Each time we ask a question of a database, we use up part of our privacy budget. The amount we use depends on how much privacy we want to 'spend' on a question. This is the epsilon value we pass into the query.

`epsilon_budget` is the total privacy budget the database starts with.
`epsilon_spent` tracks how much has already been used.
Each query consumes some portion (epsilon) of that budget.

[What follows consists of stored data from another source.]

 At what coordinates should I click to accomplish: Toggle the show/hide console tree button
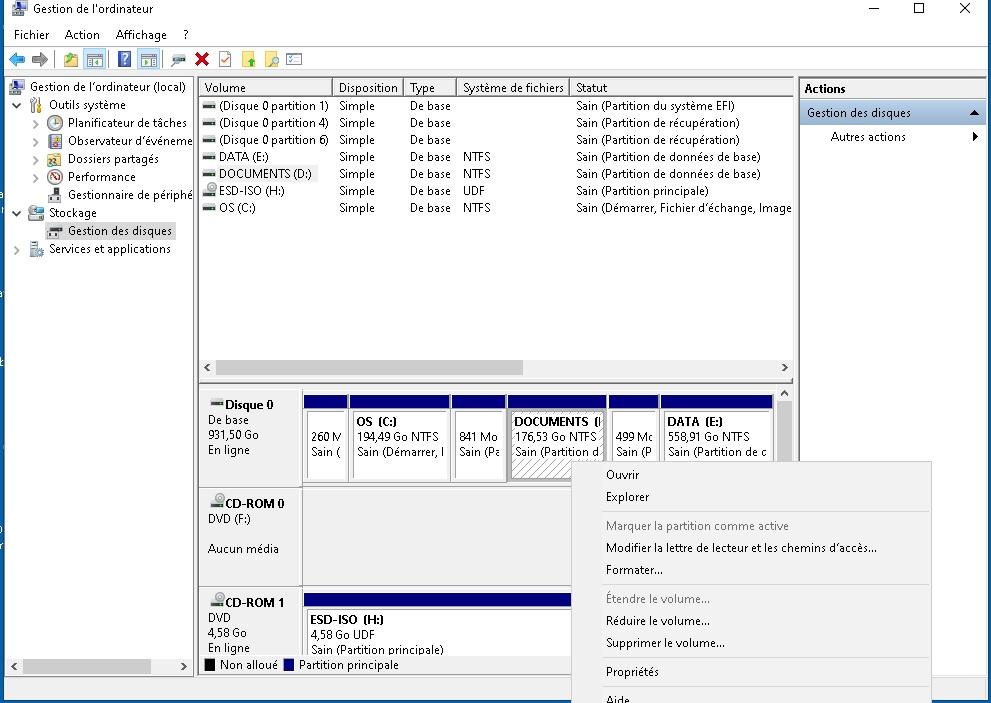(x=94, y=60)
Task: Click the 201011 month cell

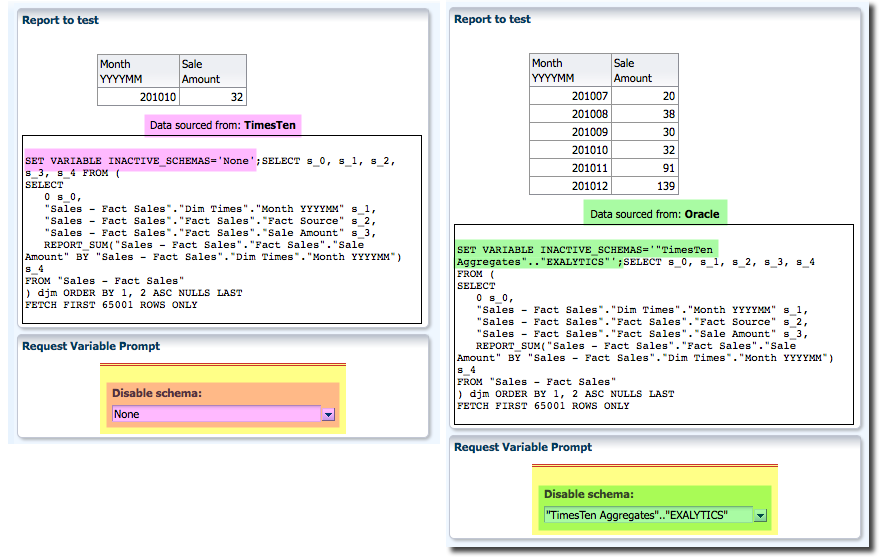Action: [569, 168]
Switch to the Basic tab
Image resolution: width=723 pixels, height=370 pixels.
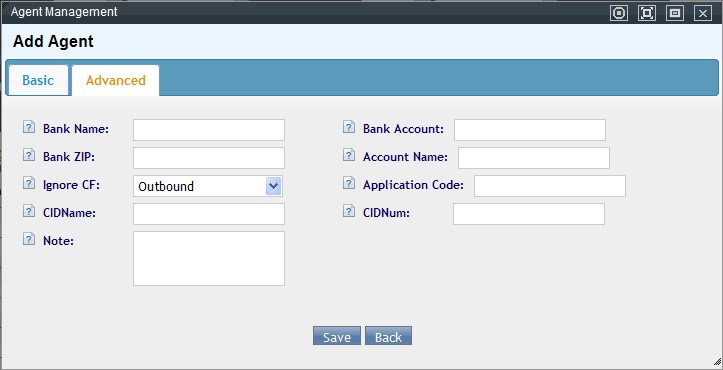38,80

Since DP works by adding carefully calibrated noise (here we use Laplace) to hide individual contributions to the overall data. However, if we ask too many questions, even noisy answers can be combined to reconstruct private information.

In [None]:
class DifferentiallyPrivateDatabase:
    def __init__(self, data, epsilon_budget=1.0):
        self.data = data
        self.epsilon_budget = epsilon_budget
        self.epsilon_spent = 0.0
        print(f"DP Database created with privacy budget ε = {epsilon_budget}")
        
    def check_privacy_budget(self, epsilon_needed):
        if self.epsilon_spent + epsilon_needed > self.epsilon_budget:
            raise ValueError(f"Privacy budget exceeded! "
                           f"Spent: {self.epsilon_spent:.2f}, "
                           f"Need: {epsilon_needed}, "
                           f"Budget: {self.epsilon_budget}")
    
    def count_query(self, condition_column, condition_value, epsilon):
        """Count records satisfying a condition"""
        print(f"Running count query with ε = {epsilon}")
        self.check_privacy_budget(epsilon)
        
        # True count
        true_count = (self.data[condition_column] == condition_value).sum()
        
        # Add Laplace noise (sensitivity = 1 for counting)
        noisy_count = laplace_mechanism(true_count, epsilon, sensitivity=1)
        noisy_count = max(0, int(round(noisy_count)))  # Counts can't be negative
        
        self.epsilon_spent += epsilon
        print(f"   True count: {true_count}")
        print(f"   DP count: {noisy_count}")
        print(f"   Remaining budget: ε = {self.remaining_budget():.2f}")
        
        return noisy_count
    
    def remaining_budget(self):
        return self.epsilon_budget - self.epsilon_spent

# Create our DP database
dp_db = DifferentiallyPrivateDatabase(df_medical, epsilon_budget=1.0)

In [None]:
print(f"\nQuery 1: How many people have the rare disease?")
try:
    disease_count = dp_db.count_query('has_rare_disease', 1, epsilon=0.3)
    print(f"Query successful!")
except ValueError as e:
    print(f"{e}")

print(f"\nQuery 2: How many people live in zip code 10001?")
try:
    zip_count = dp_db.count_query('zip_code', 10001, epsilon=0.3)
    print(f"Query successful!")
except ValueError as e:
    print(f"{e}")

print(f"\nQuery 3: How many people are exactly 34 years old?")
try:
    age_count = dp_db.count_query('age', 34, epsilon=0.5)
    print(f"Query successful!")
except ValueError as e:
    print(f"{e}")

print(f"\nQuery 4: One more query...")
print("What happens if we try another query?")
try:
    another_count = dp_db.count_query('zip_code', 10002, epsilon=0.3)
    print(f"Query successful!")
except ValueError as e:
    print(f"{e}")
    print("This is privacy budget depletion in action!")

### Exercises

1. Experiment with parameters
    * Modify the EPSILON, try 0.01, 0.1, 10.0, 100.0
    * At what point does the noise become excessive?
2. Create your own attack
    * Add more quasi-indentifiers to the medical dataset
    * Try to identify individuals with 2-3 attributes
    * How unique are people in high-dimensional data?
3. Think like an attacker
    * Question: If you were trying to break DP, where would you start?